The anilide-methyl complex (PNP)Sc(NH[DIPP])(CH(3)) (1) [PNP(-) = bis(2-diisopropylphosphino-4-tolyl)amide, DIPP = 2,6-diisopropylphenyl] eliminates methane (k(avg) = 5.13 × 10(-4) M(-1) s(-1) at 50 °C) in the presence of pyridine to generate the transient scandium imido (PNP)Sc═NDIPP (A-py), which rapidly activates the C-H bond of pyridine in 1,2-addition fashion to form the stable pyridyl complex (PNP)Sc(NH[DIPP])(η(2)-NC(5)H(4)) (2). Mechanistic studies suggest the C-H activation process to be second order overall: first order in scandium and first order in substrate (pyridine). Pyridine binding precedes elimination of methane, and α-hydrogen abstraction is overall-rate-determining [the kinetic isotope effect (KIE) for 1-d(1) conversion to 2 was 5.37(6) at 35 °C and 4.9(14) at 50 °C] with activation parameters ΔH(‡) = 17.9(9) kcal/mol and ΔS(‡) = -18(3) cal/(mol K), consistent with an associative-type mechanism. No KIE or exchange with the anilide proton was observed when 1-d(3) was treated with pyridine or thermolyzed at 35 or 50 °C. The post-rate-determining step, C-H bond activation of pyridine, revealed a primary KIE of 1.1(2) at 35 °C for the intermolecular C-H activation reaction in pyridine versus pyridine-d(5).

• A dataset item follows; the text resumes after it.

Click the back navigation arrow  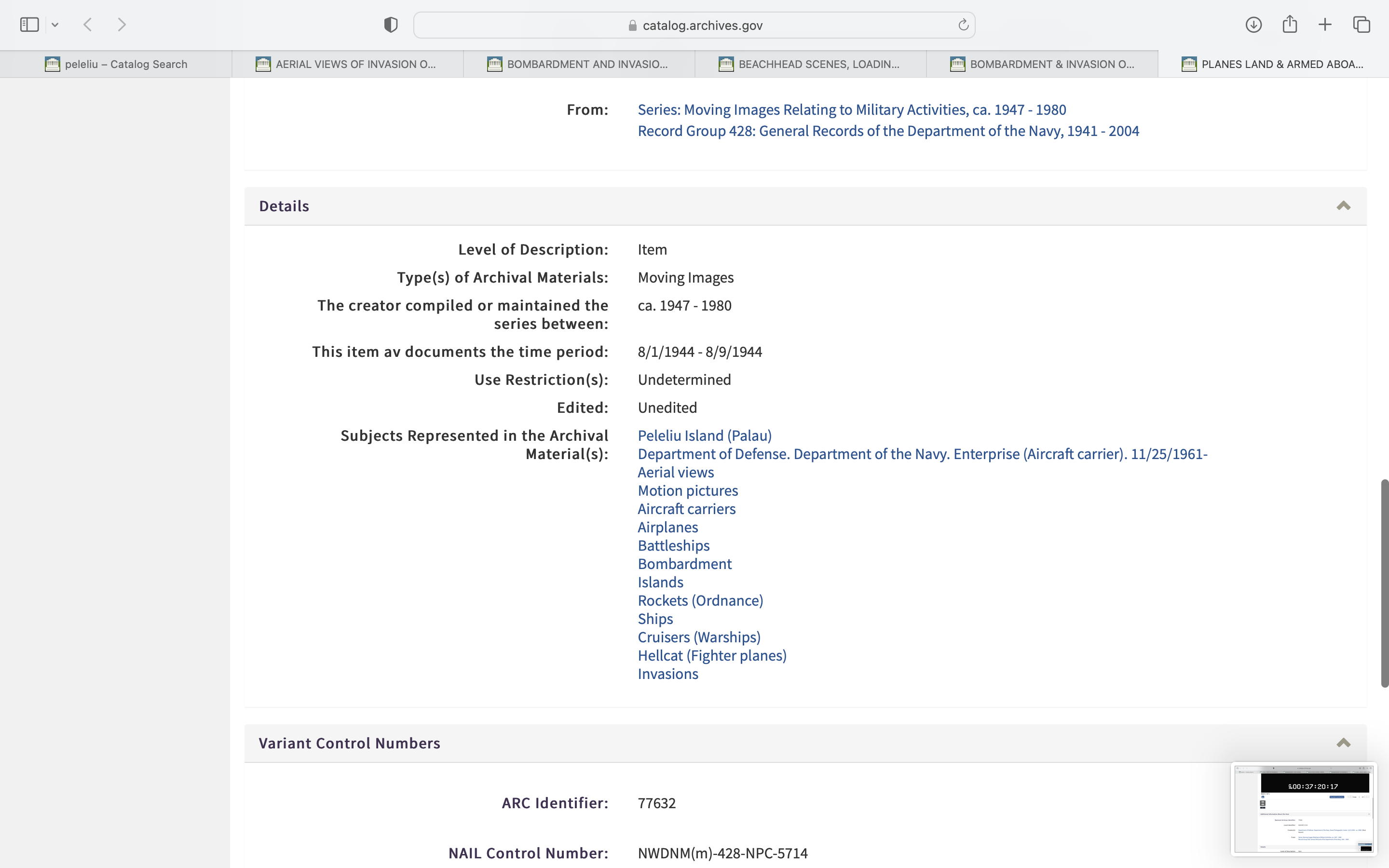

Complex 2 equilibrated back to the imide A-py slowly, as the isotopomer (PNP)Sc(ND[DIPP])(η(2)-NC(5)H(4)) (2-d(1)) converted to (PNP)Sc(NH[DIPP])(η(2)-NC(5)H(3)D) over 9 days at 60 °C. Molecular orbital analysis of A-py suggested that this species possesses a fairly linear scandium imido motif (169.7°) with a very short Sc-N distance of 1.84 Å. Substituted pyridines can also be activated, with the rates of C-H activation depending on both the steric and electronic properties of the substrate.